Segment Open

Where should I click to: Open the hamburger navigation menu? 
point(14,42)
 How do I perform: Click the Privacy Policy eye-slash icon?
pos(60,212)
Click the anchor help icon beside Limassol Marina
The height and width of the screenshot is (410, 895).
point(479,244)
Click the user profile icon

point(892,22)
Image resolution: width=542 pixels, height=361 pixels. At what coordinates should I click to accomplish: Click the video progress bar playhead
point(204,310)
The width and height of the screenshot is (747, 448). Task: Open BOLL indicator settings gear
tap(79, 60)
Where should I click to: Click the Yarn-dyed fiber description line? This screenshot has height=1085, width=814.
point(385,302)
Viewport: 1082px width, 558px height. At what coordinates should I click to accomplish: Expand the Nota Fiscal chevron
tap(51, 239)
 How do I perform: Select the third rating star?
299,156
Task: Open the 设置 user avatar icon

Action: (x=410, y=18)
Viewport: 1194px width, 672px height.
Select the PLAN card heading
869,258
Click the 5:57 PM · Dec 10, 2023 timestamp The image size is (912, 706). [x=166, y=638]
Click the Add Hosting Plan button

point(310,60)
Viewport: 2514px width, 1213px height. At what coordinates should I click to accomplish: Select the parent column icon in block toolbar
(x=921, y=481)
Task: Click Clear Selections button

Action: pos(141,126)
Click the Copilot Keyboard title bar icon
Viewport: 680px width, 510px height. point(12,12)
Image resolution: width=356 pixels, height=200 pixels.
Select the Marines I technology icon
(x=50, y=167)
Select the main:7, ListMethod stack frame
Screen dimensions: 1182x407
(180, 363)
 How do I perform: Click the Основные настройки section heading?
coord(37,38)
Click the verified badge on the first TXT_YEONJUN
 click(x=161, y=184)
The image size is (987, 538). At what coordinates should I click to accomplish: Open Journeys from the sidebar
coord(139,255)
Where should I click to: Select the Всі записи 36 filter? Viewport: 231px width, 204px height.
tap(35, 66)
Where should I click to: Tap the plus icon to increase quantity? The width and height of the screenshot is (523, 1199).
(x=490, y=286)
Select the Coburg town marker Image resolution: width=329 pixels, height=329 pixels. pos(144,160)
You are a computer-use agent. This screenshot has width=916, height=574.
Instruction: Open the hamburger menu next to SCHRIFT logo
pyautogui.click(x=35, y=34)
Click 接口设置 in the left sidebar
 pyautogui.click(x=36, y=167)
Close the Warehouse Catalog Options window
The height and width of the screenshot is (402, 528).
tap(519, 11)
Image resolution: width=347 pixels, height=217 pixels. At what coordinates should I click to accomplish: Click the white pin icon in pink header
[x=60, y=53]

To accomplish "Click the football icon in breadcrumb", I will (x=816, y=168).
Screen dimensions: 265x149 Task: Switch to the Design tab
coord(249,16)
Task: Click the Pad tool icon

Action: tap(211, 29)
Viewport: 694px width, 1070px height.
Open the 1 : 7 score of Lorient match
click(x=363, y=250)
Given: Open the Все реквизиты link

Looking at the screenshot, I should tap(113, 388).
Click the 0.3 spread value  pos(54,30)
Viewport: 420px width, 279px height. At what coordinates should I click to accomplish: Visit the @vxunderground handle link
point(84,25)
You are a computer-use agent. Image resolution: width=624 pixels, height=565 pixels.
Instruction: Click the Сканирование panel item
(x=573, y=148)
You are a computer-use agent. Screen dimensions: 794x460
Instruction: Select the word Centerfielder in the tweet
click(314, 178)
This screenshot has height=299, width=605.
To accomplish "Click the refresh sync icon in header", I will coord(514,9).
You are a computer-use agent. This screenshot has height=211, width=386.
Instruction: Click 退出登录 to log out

Segment Closed

Task objective: Starting at the first line and ending at the last, retype the entries above.

Task answer:
Where should I click to: Open the hamburger navigation menu? 
point(14,42)
 How do I perform: Click the Privacy Policy eye-slash icon?
pos(60,212)
Click the anchor help icon beside Limassol Marina
The height and width of the screenshot is (410, 895).
point(479,244)
Click the user profile icon

point(892,22)
Image resolution: width=542 pixels, height=361 pixels. At what coordinates should I click to accomplish: Click the video progress bar playhead
point(204,310)
The width and height of the screenshot is (747, 448). Task: Open BOLL indicator settings gear
tap(79, 60)
Where should I click to: Click the Yarn-dyed fiber description line? This screenshot has height=1085, width=814.
point(385,302)
Viewport: 1082px width, 558px height. At what coordinates should I click to accomplish: Expand the Nota Fiscal chevron
tap(51, 239)
 How do I perform: Select the third rating star?
299,156
Task: Open the 设置 user avatar icon

Action: (x=410, y=18)
Viewport: 1194px width, 672px height.
Select the PLAN card heading
869,258
Click the 5:57 PM · Dec 10, 2023 timestamp The image size is (912, 706). [x=166, y=638]
Click the Add Hosting Plan button

point(310,60)
Viewport: 2514px width, 1213px height. At what coordinates should I click to accomplish: Select the parent column icon in block toolbar
(x=921, y=481)
Task: Click Clear Selections button

Action: pos(141,126)
Click the Copilot Keyboard title bar icon
Viewport: 680px width, 510px height. point(12,12)
Image resolution: width=356 pixels, height=200 pixels.
Select the Marines I technology icon
(x=50, y=167)
Select the main:7, ListMethod stack frame
Screen dimensions: 1182x407
(180, 363)
 How do I perform: Click the Основные настройки section heading?
coord(37,38)
Click the verified badge on the first TXT_YEONJUN
 click(x=161, y=184)
The image size is (987, 538). At what coordinates should I click to accomplish: Open Journeys from the sidebar
coord(139,255)
Where should I click to: Select the Всі записи 36 filter? Viewport: 231px width, 204px height.
tap(35, 66)
Where should I click to: Tap the plus icon to increase quantity? The width and height of the screenshot is (523, 1199).
(x=490, y=286)
Select the Coburg town marker Image resolution: width=329 pixels, height=329 pixels. pos(144,160)
You are a computer-use agent. This screenshot has width=916, height=574.
Instruction: Open the hamburger menu next to SCHRIFT logo
pyautogui.click(x=35, y=34)
Click 接口设置 in the left sidebar
 pyautogui.click(x=36, y=167)
Close the Warehouse Catalog Options window
The height and width of the screenshot is (402, 528).
tap(519, 11)
Image resolution: width=347 pixels, height=217 pixels. At what coordinates should I click to accomplish: Click the white pin icon in pink header
[x=60, y=53]

To accomplish "Click the football icon in breadcrumb", I will (x=816, y=168).
Screen dimensions: 265x149 Task: Switch to the Design tab
coord(249,16)
Task: Click the Pad tool icon

Action: tap(211, 29)
Viewport: 694px width, 1070px height.
Open the 1 : 7 score of Lorient match
click(x=363, y=250)
Given: Open the Все реквизиты link

Looking at the screenshot, I should tap(113, 388).
Click the 0.3 spread value  pos(54,30)
Viewport: 420px width, 279px height. At what coordinates should I click to accomplish: Visit the @vxunderground handle link
point(84,25)
You are a computer-use agent. Image resolution: width=624 pixels, height=565 pixels.
Instruction: Click the Сканирование panel item
(x=573, y=148)
You are a computer-use agent. Screen dimensions: 794x460
Instruction: Select the word Centerfielder in the tweet
click(314, 178)
This screenshot has height=299, width=605.
To accomplish "Click the refresh sync icon in header", I will coord(514,9).
You are a computer-use agent. This screenshot has height=211, width=386.
Instruction: Click 退出登录 to log out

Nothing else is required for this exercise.